• Beef breed;
  • cattle;
  • linkage disequilibrium;
  • single nucleotide polymorphism


We present here the first genome-wide characterization of linkage disequilibrium (LD) in the French Blonde d'Aquitaine (BLA) breed, a well-muscled breed renowned for producing high-yielding beef carcasses. To assess the pattern and extent of LD, we used a sample of 30 unrelated bulls and 36 923 single nucleotide polymorphisms (SNPs) covering all cattle autosomes. The squared correlation of the alleles at two loci (r2) was used as a measure of LD. The analysis of adjacent marker pairs revealed that the level of LD decreases rapidly with physical distance between SNPs.
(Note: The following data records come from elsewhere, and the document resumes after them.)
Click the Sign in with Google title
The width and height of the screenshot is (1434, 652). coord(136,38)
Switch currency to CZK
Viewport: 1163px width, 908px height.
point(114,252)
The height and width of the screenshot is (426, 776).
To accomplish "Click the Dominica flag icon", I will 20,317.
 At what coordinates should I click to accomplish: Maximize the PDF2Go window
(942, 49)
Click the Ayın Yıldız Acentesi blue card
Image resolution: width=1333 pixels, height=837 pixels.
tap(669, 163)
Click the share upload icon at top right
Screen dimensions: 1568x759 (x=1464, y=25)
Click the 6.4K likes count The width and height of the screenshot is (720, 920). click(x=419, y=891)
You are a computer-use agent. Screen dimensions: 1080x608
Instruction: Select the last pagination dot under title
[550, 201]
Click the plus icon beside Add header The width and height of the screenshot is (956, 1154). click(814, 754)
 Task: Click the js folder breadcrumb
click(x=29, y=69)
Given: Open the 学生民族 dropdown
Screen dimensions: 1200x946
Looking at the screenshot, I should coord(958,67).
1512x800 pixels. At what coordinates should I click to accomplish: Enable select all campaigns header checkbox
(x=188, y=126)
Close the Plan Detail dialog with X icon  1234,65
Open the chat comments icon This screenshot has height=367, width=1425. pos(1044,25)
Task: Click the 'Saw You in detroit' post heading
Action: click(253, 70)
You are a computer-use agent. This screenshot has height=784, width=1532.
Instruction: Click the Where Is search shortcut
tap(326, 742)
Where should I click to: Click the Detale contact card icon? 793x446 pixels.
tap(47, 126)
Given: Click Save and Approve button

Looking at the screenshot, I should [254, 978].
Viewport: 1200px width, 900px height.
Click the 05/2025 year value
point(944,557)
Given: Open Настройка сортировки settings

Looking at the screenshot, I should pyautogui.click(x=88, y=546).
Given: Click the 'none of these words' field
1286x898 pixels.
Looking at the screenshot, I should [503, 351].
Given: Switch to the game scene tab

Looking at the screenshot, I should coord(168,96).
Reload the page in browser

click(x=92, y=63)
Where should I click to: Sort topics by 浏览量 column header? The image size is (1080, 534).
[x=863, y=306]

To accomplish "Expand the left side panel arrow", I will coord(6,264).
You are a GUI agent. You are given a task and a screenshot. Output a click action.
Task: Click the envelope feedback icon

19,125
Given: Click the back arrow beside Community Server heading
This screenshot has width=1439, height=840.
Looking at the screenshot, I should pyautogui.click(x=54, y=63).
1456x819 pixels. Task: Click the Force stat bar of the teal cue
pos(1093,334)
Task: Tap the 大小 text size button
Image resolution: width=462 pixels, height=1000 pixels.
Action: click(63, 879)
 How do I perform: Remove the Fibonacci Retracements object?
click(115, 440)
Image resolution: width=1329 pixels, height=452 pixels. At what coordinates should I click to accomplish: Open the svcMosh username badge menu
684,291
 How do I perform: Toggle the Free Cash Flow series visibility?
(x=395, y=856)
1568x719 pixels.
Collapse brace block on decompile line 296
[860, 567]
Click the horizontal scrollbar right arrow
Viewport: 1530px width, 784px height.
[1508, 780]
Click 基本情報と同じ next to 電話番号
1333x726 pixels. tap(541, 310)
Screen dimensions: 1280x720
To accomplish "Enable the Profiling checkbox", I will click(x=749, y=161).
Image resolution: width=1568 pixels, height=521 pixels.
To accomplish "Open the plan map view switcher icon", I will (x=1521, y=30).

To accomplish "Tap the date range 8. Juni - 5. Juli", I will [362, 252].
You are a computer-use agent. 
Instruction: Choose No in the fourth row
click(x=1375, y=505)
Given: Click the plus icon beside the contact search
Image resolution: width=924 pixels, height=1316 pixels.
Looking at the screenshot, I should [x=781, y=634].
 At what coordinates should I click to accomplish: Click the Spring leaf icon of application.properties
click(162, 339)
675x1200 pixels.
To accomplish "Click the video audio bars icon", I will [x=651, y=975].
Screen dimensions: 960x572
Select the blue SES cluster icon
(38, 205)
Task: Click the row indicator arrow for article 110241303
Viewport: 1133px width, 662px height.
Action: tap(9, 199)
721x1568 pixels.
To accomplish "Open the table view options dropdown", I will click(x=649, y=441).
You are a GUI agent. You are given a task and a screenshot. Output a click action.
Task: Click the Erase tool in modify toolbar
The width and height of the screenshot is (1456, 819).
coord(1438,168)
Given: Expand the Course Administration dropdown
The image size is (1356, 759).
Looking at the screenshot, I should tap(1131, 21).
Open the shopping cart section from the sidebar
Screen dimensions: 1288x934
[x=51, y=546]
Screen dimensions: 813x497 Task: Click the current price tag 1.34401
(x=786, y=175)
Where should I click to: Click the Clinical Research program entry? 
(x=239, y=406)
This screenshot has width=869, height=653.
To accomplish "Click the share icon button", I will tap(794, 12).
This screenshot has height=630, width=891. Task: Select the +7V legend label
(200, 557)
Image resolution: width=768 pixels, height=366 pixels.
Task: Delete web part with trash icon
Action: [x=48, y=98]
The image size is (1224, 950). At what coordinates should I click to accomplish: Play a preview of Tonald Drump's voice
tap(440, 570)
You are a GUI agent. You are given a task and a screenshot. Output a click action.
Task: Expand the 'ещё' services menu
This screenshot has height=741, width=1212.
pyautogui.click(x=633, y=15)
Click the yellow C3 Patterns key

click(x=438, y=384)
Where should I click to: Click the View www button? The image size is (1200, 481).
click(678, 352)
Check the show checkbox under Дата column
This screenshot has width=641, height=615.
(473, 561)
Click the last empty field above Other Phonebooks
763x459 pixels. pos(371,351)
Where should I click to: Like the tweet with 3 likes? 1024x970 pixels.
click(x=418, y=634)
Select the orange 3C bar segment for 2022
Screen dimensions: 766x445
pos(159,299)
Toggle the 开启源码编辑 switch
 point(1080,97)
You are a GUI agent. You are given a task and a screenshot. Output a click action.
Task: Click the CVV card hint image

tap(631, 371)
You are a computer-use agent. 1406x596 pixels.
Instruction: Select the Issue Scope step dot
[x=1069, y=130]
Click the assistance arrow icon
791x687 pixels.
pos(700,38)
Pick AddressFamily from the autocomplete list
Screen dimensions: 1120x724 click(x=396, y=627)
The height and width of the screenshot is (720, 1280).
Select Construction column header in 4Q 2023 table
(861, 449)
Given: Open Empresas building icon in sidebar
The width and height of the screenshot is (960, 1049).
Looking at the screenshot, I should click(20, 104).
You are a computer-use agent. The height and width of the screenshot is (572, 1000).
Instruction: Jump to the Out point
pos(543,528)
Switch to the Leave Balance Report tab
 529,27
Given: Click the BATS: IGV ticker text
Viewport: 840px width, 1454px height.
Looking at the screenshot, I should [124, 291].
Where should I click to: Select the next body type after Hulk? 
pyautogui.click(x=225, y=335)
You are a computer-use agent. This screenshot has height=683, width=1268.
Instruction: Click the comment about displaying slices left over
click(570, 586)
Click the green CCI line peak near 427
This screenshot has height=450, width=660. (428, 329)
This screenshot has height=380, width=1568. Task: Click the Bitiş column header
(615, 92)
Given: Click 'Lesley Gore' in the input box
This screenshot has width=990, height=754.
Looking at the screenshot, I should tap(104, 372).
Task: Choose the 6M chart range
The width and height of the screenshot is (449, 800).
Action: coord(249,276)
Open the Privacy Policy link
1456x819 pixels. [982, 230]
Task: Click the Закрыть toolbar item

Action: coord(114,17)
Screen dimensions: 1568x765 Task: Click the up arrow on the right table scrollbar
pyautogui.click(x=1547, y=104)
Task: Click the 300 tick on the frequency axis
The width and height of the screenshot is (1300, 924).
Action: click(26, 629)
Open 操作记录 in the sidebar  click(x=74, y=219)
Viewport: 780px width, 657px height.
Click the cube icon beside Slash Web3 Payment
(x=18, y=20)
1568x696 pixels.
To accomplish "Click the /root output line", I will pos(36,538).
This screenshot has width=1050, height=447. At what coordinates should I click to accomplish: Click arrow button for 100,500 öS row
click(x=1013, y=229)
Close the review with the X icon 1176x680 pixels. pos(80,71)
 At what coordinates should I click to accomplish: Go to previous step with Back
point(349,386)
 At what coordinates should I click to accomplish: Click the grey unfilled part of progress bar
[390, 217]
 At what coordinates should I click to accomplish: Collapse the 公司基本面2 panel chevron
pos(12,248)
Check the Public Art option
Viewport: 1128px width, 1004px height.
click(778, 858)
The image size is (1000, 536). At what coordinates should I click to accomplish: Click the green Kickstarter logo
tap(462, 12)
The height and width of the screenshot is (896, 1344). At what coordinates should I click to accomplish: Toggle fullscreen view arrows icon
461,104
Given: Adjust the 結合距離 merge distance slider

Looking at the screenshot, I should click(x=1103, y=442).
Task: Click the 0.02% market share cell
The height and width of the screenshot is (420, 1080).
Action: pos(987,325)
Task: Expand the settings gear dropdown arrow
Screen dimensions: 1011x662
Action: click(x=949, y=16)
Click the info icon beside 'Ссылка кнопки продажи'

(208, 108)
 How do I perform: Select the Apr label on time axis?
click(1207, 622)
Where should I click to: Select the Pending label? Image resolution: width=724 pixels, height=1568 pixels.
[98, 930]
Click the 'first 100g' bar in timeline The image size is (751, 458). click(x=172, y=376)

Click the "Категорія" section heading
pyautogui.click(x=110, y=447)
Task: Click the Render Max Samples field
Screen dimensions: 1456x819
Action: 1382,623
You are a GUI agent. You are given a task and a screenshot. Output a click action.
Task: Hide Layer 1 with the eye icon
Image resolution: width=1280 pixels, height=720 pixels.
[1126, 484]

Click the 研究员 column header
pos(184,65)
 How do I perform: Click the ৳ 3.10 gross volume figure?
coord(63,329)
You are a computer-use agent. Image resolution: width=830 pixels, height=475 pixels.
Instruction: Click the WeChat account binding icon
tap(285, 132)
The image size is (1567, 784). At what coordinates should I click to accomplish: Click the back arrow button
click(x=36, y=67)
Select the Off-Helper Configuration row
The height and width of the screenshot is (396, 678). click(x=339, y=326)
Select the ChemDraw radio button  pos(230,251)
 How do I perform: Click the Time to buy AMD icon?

Overall mean r2 was 0.205 (±0.262). Strong LD (r2 > 0.8) and useful LD (measured as r> 0.2) were observed within genomic regions of up to 720 and 724 kb, respectively. We analysed the genetic structure of the BLA population and found stratification. The observed genetic sub-structuring is consistent with the known recent demographic history that occurred during BLA breed formation. Our results indicate that LD mapping of phenotypic traits in the BLA population is feasible; however, because of this sub-structuring, special care is needed to reduce the likelihood of false-positive associations between marker loci and traits of interest.